Maruja Mallo regresa a España desde Argentina en 1962. Nadie sabía quién era, a pesar de haberse erigido en los años 30 como la mejor pintora de Madrid, junto a Benjamín Palencia, perteneciente a la Escuela de Vallecas, y haber tenido una amplia notoriedad en la prensa.

Molins señala que cuando regresa, «lo hace con miedo, cree que su arte se ha convertido en un símbolo del arte degenerado, política y moralmente. Ella, Lorca o Giménez Caballero son citados como modelos de arte y creación que no se podían hacer en una España de posguerra, y así lo había señalado la prensa. Por esta razón, Maruja Mallo está muy callada los primeros años; hasta que a finales de los años 70 se empieza a recuperar la vanguardia española».
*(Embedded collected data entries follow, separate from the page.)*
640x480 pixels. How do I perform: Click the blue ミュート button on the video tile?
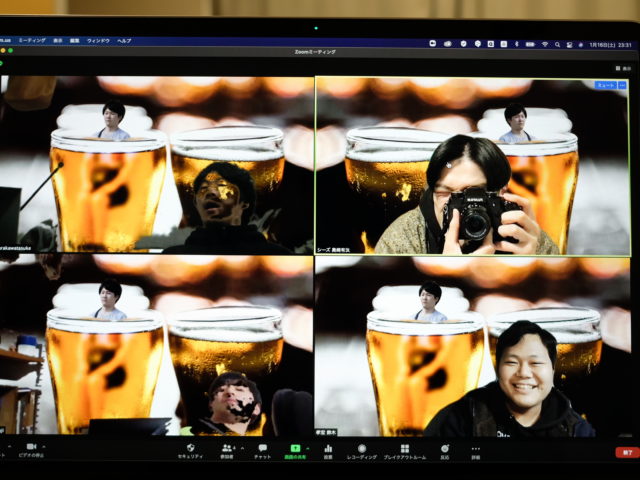pyautogui.click(x=605, y=86)
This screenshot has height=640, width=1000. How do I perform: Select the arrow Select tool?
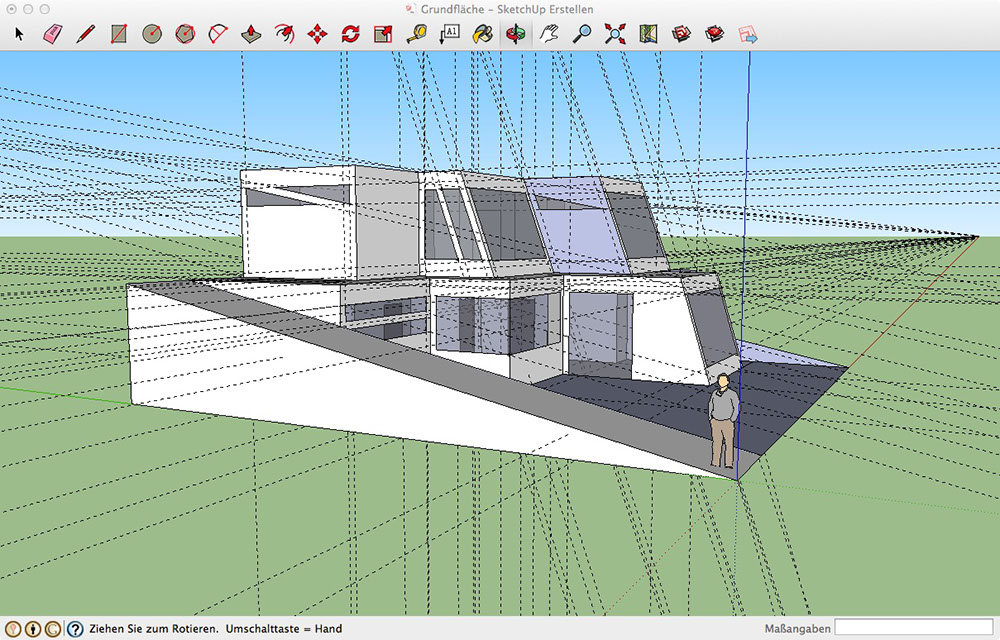pyautogui.click(x=18, y=34)
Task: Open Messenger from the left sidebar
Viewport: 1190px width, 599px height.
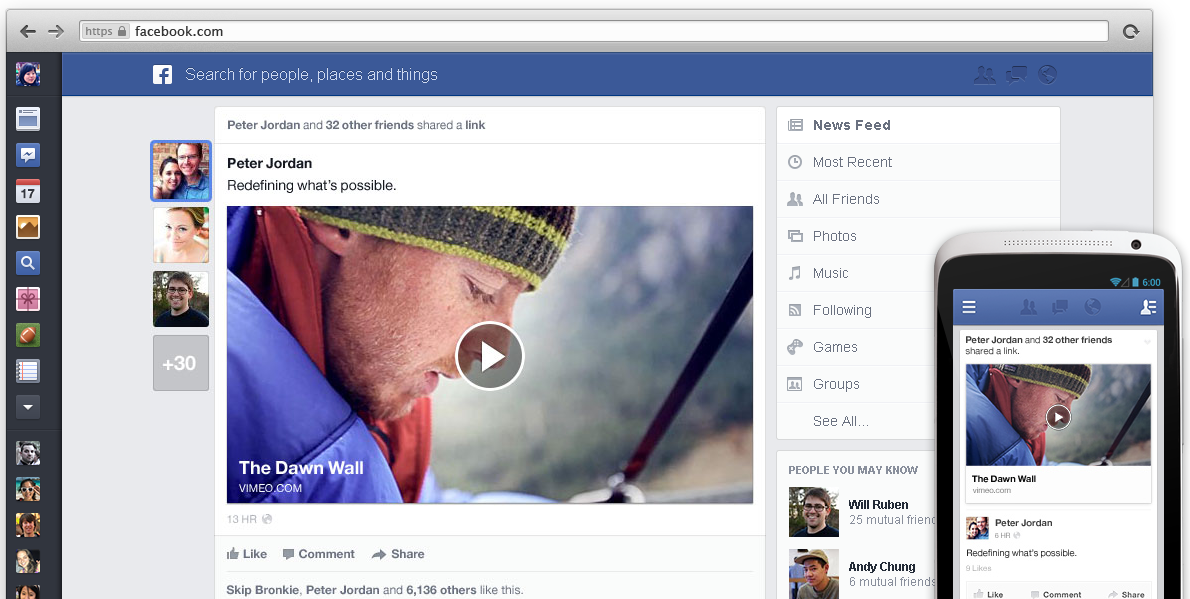Action: [x=28, y=155]
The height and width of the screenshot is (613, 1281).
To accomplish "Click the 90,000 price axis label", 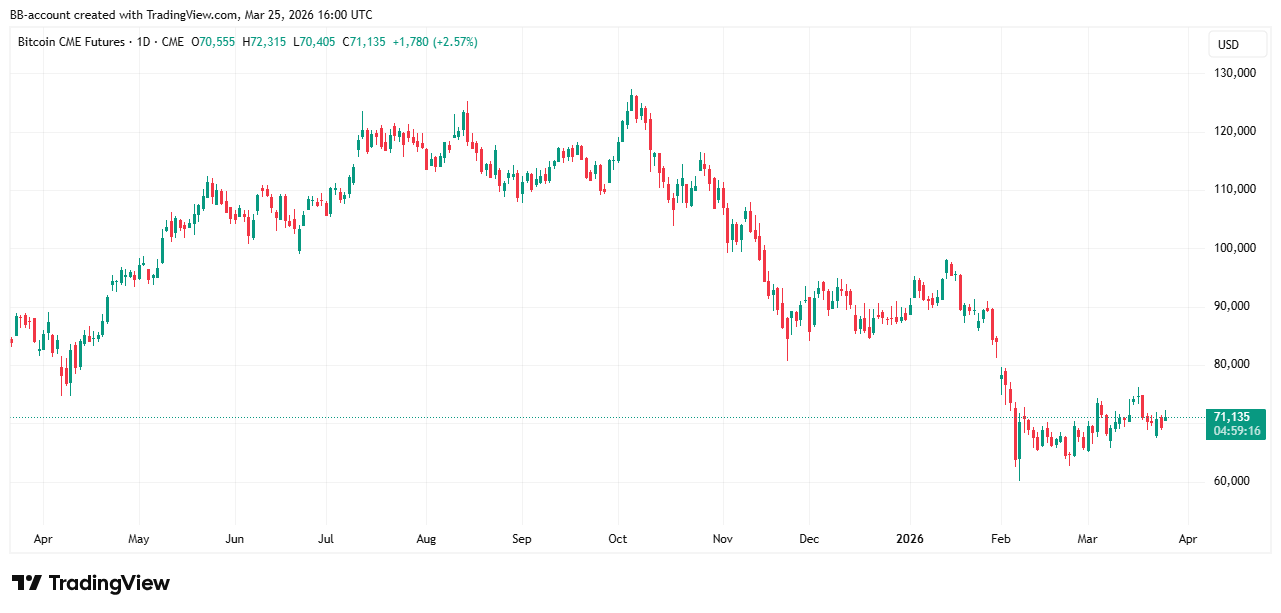I will pos(1235,306).
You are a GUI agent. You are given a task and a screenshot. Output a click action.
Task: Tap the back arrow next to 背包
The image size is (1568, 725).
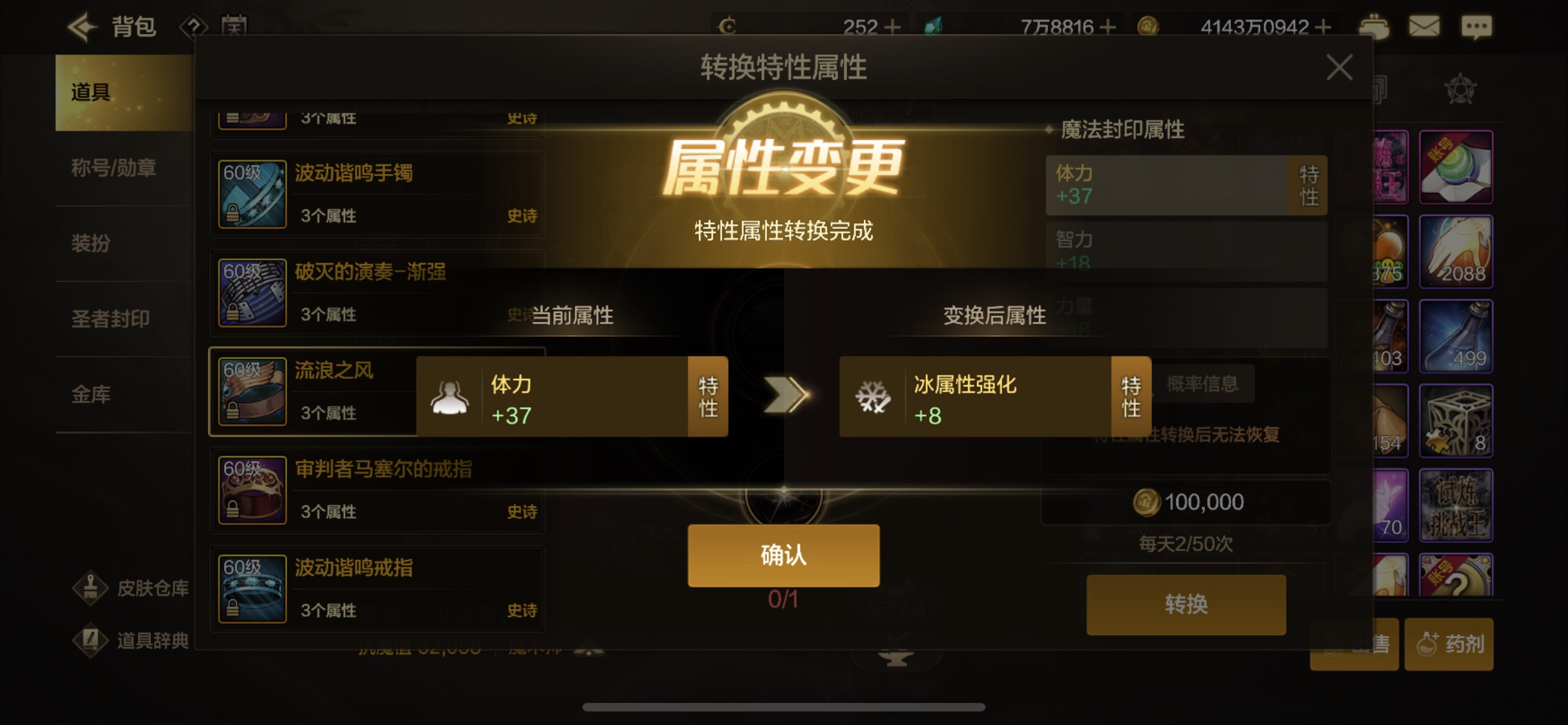click(x=82, y=27)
No es extraño, en ese momento, el acceso y conocimiento a la vanguardia española de los años 30 desarrollado por artistas exiliados es limitado, pero en los años 70 todo está cambiando y se está viviendo un nuevo ambiente predemocrático, y eso se deja sentir en el espacio artístico. «La gente joven, los artistas, los galeristas e intelectuales comienzan a recuperar del olvido a figuras como Maruja Mallo, viéndola como un símbolo de la más pura vanguardia», asegura.

Una vez más, como en su juventud, asombra a Madrid y las nuevas generaciones ven en ella el eslabón de una brillante generación perdida que, además, puede relatar en primera persona un Madrid que ya no existe, así como su relación y aventuras con Lorca, Dalí, Buñuel, Ramón Gómez de la Serna, o con su amiguísima Concha Méndez, con quien compartió decenas de travesuras callejeras y a quien le pintó un retrato que terminó hecho trizas porque los padres de Méndez no aceptaban su amistad con «la rara» Maruja Mallo.

Proyección de una entrevista de Maruja Mallo. @Belén de Benito

«Era una persona que deslumbraba por ella misma y se convierte en un fetiche de aquellos años. Y ella, que era muy pragmática, aceptó también aquel papel sin ningún problema, convirtiéndose en la portavoz de la Generación del 27», apunta Molins.

Reaparición de su obra

Además de todo lo anterior, la comisaria de la muestra en el Centro Botín señala que en los años 70 «comienza a aparecer mucha obra de Maruja Mallo que no se sabía dónde estaba. Ella se exilia a América por la Guerra Civil, pasando a Portugal y más tarde a Argentina, y deja todas sus cosas en Madrid, en galerías o en casas de amigos».

Siguiendo a la aparición de obras, durante la década de los años 80 «tuvo influencia y muchos artistas la admiraron. Y es que, a pesar del paso de los años 30, Maruja Mallo sigue teniendo su estilo y sello personal, y su obra es ajena completamente al arte conceptual que se está haciendo en España».

Maruja Mallo sigue hoy sin ser muy conocida aún, pero cree Molins que es un buen momento para recuperarla porque «en su obra hay muchas cosas que interesan a los jóvenes artistas y espectadores en la actualidad, algo que hará que conecten con ella de forma fácil».

La artista tenía interés en lo esotérico, pero también en lo ecológico, en esa manera que tiene de representar la circularidad de la relación entre el hombre, la tierra y el universo.  «En la serie de la Religión del Trabajo –obra que también se puede ver en Santander– hay muchas representaciones del campo: un hombre arando o la fertilidad de la tierra. La mano del hombre apoyándose en una relación de mutua ganancia y una representación del hombre que respeta la tierra y no la destruye».